◆ **WHAT IS BEING ASKED**:
Continue the news report on violence and insecurity in Syria's Idlib province, starting after its last sentence.

Even as the regime says it aims to retake the northwestern province on Turkey’s border, its inhabitants are falling victim to infighting between the rival groups controlling most of it.
Car bombings, roadside explosives and gunfire have targeted and killed more than 200 fighters, but have also cost the lives of dozens of civilians, the Syrian Observatory for Human Rights says.
These mostly unclaimed killings, as well as increasingly frequent abductions, have left inhabitants in constant fear of being caught up in the violence.
“Every time I want to take my car somewhere, I inspect it thoroughly… to make sure there’s no explosive device planted in it,” said a media activist in southern Idlib.
“Whenever I drive by a dustbin, I accelerate, afraid it’s going to blow up,” he said, asking to remain anonymous for fear of reprisals.
At the mosque on Fridays, he sits at the front of the congregation, as far away as possible from the entrance, in case a car or motorbike blows up outside.
Since April, 270 people — including 55 civilians — have been killed in assassinations of rebels and commanders from all sides in Idlib, and adjacent parts of Hama and Aleppo provinces, the Britain-based Observatory says.
Activists and analysts blame most of the violence on two rival umbrella groups, also attributing some to the Daesh group and alleged regime collaborators.
The Hayat Tahrir Al-Sham (HTS) alliance, which is led by terrorists from Al-Qaeda’s former Syrian affiliate, controls more than 60 percent of Idlib. Part of the rest is held by the National Liberation Front, a rival umbrella group backed by Turkey, while Daesh also has sleeper cells in the area.
The regime holds the southeastern tip of the province that is home to some 2.5 million people — more than half displaced by Syria’s seven-year war or bussed into Idlib under surrender deals.
As the rampant insecurity in opposition areas reaches all walks of life, residents have grown increasingly angry.
The media activist from southern Idlib said he mostly blamed the dominant force of HTS for the chaos.
“As the most powerful force on the ground, it is responsible for guaranteeing security,” the activist said.
Medical staff in the HTS-held provincial capital have also had enough.
In June, doctors and pharmacists in Idlib city announced a three-day strike to protest against “chaos and a lack of security,” including the kidnapping of doctors for ransom.

◆ **DATASET EXCERPTS**:

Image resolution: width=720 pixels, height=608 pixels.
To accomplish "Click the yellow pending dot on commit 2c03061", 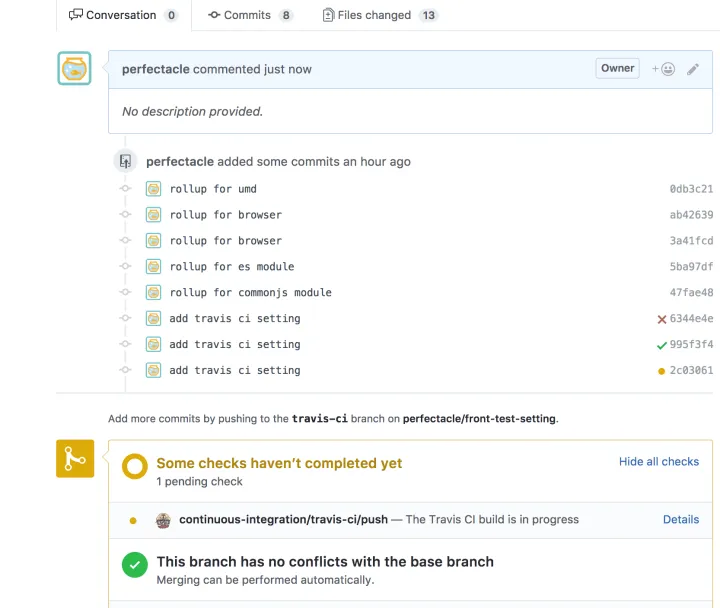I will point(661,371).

* * *

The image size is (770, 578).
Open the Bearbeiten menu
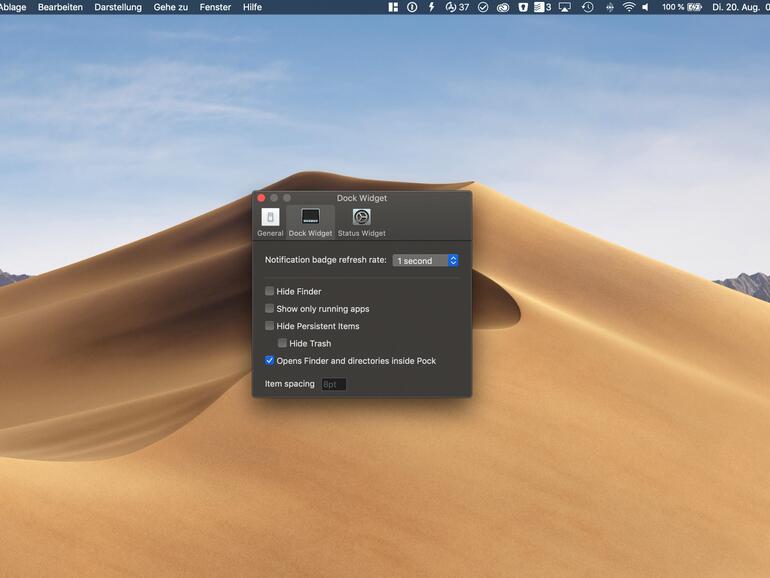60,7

==

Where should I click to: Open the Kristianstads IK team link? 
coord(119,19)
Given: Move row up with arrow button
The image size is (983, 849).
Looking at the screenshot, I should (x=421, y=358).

◆ **WRITTEN ANSWER**:
In one of the latest incidents, on Aug. 7, masked men abducted Khalil Agha, a hospital director in the southwest of the province, said district spokesman Mahmud Al-Sheikh.
He was only released a week later after payment of a $100,000 ransom, Sheikh said.
A second activist said that, in the street, residents changed their route if they saw men with scarves wrapped around their faces, fearing an attack.
In recent weeks, HTS as well as other combatants have arrested not only alleged Daesh members, but also dozens of people accused of collusion with the regime.
Rebels fear loyalists could help broker a surrender deal, but HTS official Khaled Al-Ali also accused regime forces of helping to foment instability.
President Bashar Assad on July 26 said regaining control of Idlib was a priority. But analysts say any offensive is likely to be limited to Idlib’s peripheries, to allow Turkey and regime ally Russia to eke out a deal for the rest of the province.
A report for the Turkey-based Omran Center for Strategic Studies said the chaos was due to “competition between a flurry of local forces,” as well as IS and regime sleeper cells.
The instability was affecting the popularity of all rebels, the report’s author Nawar Oliver told AFP, especially HTS.
“Many areas in Idlib hate HTS and are ready to revolt against them at any time,” said the analyst.
Popular anger “could help the regime if it tried to take back the province,” Oliver said.
But discontent over the violence could also “make civilians more favorable to an alternative” put forward by Ankara and Moscow, he said.